-- start of RECORD EXTRACTS --

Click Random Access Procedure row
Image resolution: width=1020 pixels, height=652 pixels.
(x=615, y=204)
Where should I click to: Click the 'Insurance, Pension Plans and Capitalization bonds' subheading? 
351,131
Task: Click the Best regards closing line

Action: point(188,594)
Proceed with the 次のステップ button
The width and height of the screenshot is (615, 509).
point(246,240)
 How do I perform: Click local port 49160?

-- end of RECORD EXTRACTS --
-- start of RECORD EXTRACTS --

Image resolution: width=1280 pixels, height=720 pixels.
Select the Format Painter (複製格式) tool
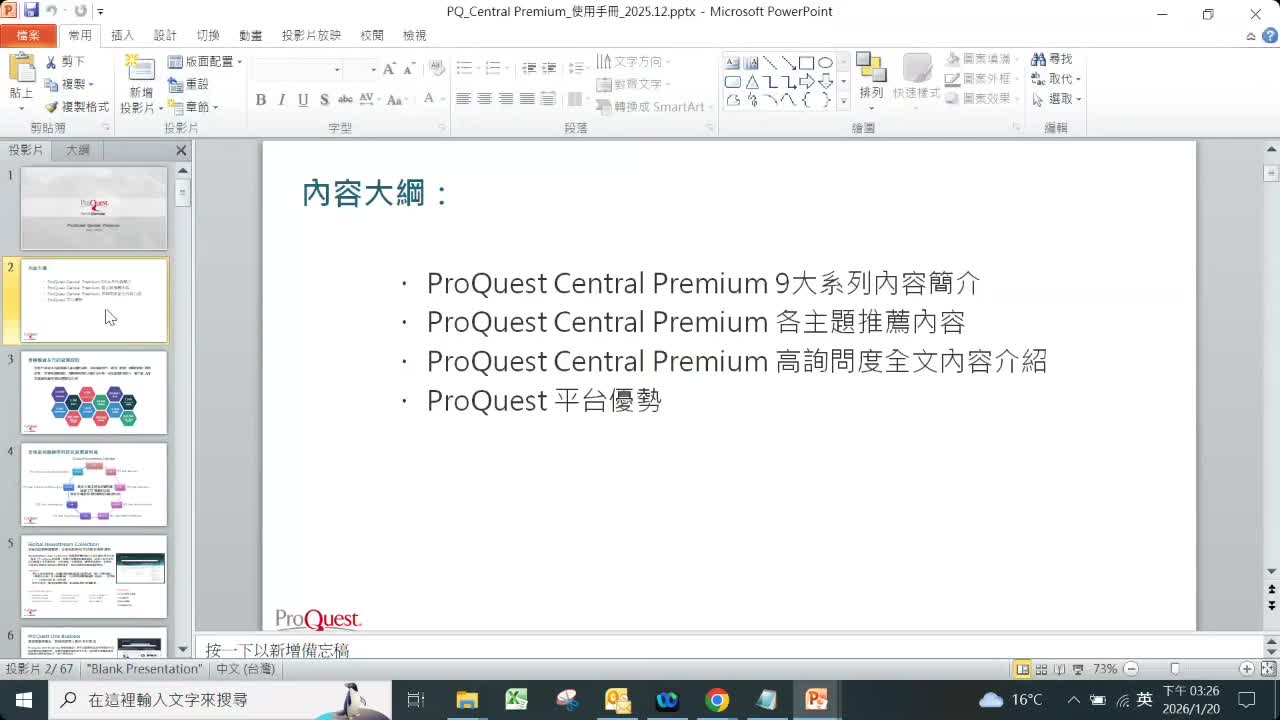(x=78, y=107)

-- end of RECORD EXTRACTS --

Can you copy the material from the line with "Image resolution: width=1280" to the line with "(x=78, y=107)", including both of those lines but leaving out the pictures?

Image resolution: width=1280 pixels, height=720 pixels.
Select the Format Painter (複製格式) tool
(x=78, y=107)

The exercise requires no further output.